When I saw this slogan on a T-shirt recently, I loved it. Truer words have never been spoken, or printed as the case may be. Yes, for me — and for a few others artists I know — it’s a very silly question.


Now that I’ve discovered the joys of oil painting, it’s all I want to do. I wake up each morning excited about the new techniques I’ll try at my easel. I look around the house at all the paintings sitting about in various stages of drying, and new ideas race through my head.

I want to paint more skies, I want to paint rivers, and wouldn’t it be exciting to try seascapes? Whenever we go out, my eyes are drawn to scenes of natural beauty, looking at groves of trees, streams running through the countryside, glorious clouds overhead. I want to paint it all…and I want to paint it all in oil.

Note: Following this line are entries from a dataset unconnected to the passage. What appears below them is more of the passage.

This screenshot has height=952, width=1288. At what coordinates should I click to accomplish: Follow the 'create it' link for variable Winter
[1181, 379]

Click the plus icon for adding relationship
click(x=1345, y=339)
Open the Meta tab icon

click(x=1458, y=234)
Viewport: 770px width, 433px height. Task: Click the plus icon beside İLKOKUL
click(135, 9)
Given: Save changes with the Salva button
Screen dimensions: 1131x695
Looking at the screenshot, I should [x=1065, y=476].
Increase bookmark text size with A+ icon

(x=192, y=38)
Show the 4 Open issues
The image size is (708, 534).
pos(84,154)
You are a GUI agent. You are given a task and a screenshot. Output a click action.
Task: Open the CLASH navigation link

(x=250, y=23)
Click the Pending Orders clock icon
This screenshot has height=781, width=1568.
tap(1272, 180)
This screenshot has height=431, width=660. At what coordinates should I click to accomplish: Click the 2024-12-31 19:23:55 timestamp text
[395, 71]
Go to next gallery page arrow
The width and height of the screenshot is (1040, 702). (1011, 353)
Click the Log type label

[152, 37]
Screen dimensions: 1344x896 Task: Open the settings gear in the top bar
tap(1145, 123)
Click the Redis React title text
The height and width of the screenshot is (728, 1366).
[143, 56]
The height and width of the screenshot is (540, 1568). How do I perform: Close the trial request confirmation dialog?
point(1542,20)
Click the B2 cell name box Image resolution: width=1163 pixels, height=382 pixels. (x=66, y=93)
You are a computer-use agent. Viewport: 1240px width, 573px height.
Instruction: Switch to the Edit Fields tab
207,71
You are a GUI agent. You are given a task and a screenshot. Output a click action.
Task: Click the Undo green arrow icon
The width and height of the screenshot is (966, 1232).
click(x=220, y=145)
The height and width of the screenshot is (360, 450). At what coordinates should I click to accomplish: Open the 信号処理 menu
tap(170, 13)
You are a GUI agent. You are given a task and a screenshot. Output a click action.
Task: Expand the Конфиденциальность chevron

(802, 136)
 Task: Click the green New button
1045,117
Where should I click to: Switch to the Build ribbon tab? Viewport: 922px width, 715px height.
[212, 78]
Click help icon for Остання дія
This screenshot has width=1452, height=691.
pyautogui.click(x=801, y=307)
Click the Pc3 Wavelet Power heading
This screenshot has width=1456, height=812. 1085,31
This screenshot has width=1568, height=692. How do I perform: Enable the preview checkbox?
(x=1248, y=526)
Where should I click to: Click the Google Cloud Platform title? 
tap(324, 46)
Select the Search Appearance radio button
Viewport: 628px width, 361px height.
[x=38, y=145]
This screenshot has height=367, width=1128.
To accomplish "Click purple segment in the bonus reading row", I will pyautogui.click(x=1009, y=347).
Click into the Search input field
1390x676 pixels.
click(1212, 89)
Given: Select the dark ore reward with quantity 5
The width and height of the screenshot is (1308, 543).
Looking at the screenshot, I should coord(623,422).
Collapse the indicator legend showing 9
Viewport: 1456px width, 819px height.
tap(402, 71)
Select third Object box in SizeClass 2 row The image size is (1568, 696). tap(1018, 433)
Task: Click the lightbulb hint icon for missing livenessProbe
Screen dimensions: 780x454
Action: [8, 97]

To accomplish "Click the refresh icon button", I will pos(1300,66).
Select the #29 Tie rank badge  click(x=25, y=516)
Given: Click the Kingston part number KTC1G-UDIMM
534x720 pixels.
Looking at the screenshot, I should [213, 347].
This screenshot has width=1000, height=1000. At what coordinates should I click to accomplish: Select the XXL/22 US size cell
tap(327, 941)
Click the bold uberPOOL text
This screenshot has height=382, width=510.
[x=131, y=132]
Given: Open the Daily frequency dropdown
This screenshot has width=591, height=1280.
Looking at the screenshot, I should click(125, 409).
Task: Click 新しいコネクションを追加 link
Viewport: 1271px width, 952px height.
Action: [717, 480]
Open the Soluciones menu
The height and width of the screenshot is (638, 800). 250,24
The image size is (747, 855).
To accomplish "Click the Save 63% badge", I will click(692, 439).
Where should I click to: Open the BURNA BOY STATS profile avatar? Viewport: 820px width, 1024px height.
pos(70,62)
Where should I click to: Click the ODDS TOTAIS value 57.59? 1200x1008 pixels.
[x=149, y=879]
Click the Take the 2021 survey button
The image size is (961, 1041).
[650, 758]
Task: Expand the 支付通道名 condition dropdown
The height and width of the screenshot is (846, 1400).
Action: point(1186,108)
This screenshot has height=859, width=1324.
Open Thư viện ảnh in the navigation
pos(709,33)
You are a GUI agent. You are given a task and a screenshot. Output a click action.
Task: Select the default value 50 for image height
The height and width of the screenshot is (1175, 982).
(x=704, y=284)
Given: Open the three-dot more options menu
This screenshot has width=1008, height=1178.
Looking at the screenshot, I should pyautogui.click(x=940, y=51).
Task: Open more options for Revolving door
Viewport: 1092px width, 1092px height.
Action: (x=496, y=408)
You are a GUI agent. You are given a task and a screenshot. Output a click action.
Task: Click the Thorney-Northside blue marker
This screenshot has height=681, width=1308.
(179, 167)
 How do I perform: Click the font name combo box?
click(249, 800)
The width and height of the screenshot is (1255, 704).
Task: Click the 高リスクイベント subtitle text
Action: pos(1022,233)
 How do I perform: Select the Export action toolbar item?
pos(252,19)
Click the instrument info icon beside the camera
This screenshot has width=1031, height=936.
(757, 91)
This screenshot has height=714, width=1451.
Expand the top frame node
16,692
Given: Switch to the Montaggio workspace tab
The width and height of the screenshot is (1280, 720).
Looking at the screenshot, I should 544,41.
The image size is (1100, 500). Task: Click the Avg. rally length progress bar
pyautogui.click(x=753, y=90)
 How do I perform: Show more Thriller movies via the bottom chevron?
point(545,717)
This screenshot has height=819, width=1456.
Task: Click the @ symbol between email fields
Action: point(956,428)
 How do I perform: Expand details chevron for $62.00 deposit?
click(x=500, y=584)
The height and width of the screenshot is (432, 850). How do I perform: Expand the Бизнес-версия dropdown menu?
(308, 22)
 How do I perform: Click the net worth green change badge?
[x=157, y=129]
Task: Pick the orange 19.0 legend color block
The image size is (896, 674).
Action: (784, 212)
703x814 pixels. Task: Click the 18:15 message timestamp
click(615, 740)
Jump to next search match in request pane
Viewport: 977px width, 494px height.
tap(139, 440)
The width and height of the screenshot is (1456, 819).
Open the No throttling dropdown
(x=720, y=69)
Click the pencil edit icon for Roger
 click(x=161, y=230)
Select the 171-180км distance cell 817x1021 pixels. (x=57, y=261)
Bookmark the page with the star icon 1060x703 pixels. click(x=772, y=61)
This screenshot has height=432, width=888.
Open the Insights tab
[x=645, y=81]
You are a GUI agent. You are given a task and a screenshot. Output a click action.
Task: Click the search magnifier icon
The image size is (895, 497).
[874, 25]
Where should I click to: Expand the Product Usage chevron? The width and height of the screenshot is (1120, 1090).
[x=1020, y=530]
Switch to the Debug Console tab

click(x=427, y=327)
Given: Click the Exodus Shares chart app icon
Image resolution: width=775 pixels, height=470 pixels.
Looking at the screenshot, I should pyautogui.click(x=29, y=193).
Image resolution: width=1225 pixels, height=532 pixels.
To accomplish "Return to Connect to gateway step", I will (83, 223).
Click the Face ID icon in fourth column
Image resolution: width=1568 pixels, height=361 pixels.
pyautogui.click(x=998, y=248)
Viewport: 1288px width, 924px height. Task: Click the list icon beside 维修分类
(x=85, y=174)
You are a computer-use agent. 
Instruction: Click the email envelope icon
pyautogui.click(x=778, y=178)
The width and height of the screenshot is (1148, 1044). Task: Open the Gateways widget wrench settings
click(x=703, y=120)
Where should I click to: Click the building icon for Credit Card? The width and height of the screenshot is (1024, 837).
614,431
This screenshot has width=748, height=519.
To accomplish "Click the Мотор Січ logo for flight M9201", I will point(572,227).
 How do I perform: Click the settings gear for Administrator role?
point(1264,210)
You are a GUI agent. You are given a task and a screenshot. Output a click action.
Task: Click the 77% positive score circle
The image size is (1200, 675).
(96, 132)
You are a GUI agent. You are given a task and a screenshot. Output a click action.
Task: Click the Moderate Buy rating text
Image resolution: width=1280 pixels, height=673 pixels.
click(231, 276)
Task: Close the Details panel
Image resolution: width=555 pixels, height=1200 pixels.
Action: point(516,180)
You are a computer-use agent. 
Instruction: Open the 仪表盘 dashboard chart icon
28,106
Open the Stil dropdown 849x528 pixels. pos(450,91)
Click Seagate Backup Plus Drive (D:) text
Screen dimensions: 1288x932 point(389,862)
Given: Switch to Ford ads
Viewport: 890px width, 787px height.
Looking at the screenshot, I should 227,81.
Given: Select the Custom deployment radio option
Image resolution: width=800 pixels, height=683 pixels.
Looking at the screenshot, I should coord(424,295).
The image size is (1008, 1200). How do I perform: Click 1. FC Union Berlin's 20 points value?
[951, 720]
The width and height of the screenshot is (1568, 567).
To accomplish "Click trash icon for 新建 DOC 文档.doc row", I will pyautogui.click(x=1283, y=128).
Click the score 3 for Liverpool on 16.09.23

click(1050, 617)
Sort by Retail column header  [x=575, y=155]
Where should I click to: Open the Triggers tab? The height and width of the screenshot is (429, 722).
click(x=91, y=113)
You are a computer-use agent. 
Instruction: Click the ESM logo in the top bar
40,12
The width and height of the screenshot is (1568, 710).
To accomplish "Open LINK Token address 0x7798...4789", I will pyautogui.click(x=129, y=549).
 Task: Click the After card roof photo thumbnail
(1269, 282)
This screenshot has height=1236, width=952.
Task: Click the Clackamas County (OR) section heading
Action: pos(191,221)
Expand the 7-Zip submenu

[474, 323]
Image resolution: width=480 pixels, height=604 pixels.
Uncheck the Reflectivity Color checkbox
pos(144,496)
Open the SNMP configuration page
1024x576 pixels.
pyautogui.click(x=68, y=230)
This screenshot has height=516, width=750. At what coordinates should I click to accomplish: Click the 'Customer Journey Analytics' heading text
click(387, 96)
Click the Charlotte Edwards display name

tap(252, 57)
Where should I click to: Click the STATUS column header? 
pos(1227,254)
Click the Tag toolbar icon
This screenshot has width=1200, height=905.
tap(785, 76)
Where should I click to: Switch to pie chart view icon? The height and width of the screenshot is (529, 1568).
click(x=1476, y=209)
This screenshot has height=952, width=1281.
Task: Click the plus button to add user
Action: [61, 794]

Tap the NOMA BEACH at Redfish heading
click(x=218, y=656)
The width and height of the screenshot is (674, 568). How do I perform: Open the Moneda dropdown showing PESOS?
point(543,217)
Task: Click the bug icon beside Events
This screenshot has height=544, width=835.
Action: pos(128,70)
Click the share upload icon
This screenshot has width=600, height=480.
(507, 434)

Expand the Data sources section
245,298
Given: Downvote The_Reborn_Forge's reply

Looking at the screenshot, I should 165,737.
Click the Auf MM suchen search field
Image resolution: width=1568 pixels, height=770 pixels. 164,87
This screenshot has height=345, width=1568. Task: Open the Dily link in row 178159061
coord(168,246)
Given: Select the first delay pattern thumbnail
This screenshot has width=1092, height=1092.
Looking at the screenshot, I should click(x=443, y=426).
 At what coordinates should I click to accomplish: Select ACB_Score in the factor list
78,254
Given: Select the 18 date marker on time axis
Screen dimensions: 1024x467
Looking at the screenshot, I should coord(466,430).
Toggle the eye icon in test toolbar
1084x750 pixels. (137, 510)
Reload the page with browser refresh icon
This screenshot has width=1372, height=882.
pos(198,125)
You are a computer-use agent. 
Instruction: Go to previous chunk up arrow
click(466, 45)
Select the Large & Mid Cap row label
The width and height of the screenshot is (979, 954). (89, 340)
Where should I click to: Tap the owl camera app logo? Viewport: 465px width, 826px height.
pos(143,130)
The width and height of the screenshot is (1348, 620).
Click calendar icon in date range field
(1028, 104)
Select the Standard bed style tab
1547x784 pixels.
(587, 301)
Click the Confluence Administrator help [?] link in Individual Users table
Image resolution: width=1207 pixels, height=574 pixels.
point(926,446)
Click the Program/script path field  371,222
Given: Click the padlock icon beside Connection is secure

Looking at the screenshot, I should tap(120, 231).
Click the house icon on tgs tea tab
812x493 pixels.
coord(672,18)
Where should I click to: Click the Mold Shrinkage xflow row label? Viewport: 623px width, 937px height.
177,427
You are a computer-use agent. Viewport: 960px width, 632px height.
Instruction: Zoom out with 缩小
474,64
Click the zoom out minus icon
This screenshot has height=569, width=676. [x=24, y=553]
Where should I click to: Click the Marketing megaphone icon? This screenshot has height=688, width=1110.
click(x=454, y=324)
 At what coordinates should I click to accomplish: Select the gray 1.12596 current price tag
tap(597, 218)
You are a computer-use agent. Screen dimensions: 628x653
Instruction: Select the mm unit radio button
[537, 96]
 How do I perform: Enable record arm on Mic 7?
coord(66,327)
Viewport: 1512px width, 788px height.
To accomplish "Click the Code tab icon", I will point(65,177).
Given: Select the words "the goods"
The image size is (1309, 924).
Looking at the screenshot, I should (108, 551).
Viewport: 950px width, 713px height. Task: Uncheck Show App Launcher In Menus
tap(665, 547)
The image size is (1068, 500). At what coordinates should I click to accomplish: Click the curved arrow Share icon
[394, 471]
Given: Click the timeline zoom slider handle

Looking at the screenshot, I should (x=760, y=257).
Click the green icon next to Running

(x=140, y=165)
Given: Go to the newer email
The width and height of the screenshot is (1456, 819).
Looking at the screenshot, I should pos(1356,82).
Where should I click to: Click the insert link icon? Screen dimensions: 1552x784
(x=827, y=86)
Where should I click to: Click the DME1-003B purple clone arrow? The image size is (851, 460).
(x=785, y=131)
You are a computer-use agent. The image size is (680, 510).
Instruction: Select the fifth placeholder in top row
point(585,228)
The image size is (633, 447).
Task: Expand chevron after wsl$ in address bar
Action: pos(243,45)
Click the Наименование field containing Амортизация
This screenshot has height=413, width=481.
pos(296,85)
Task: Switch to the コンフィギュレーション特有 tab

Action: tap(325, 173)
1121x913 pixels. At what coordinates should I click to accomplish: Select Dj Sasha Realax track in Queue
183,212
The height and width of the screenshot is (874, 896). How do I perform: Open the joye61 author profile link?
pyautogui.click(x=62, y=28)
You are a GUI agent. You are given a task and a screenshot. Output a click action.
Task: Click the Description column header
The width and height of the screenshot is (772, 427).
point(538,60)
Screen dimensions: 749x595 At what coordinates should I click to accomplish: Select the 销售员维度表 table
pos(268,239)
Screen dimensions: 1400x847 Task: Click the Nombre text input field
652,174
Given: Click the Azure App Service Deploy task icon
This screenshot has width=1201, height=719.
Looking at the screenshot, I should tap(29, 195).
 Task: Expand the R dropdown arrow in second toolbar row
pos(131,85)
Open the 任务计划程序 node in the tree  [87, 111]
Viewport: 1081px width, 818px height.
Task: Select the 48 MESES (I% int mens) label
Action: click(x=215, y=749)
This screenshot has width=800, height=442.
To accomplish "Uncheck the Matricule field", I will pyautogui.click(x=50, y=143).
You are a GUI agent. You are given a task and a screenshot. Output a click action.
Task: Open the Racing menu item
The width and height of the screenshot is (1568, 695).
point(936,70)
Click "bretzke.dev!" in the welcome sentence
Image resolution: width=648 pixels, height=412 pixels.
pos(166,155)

It’s good, of course, to be so enthusiastic about a particular medium, but it’s also occurred to me that maybe there’s a downside to having finally “found my niche” in the art world.

What happens now to everything else?

I want to keep sketching. I want to do more charcoal drawings and pastels. Of course, I want to continue studying anatomy and work on figure drawings, too. Lately, though, there doesn’t seem to be time enough for everything. I’m too busy painting. Or reading about painting. Or shopping for oil painting supplies.

For so long, I wondered what sort of artist I would become. Would I choose watercolor? Would I literally make my mark on the art world doing charcoal portraits? Would soft pastels become my preferred medium? As a beginning artist who was trying so many different things each day, the choices were unlimited.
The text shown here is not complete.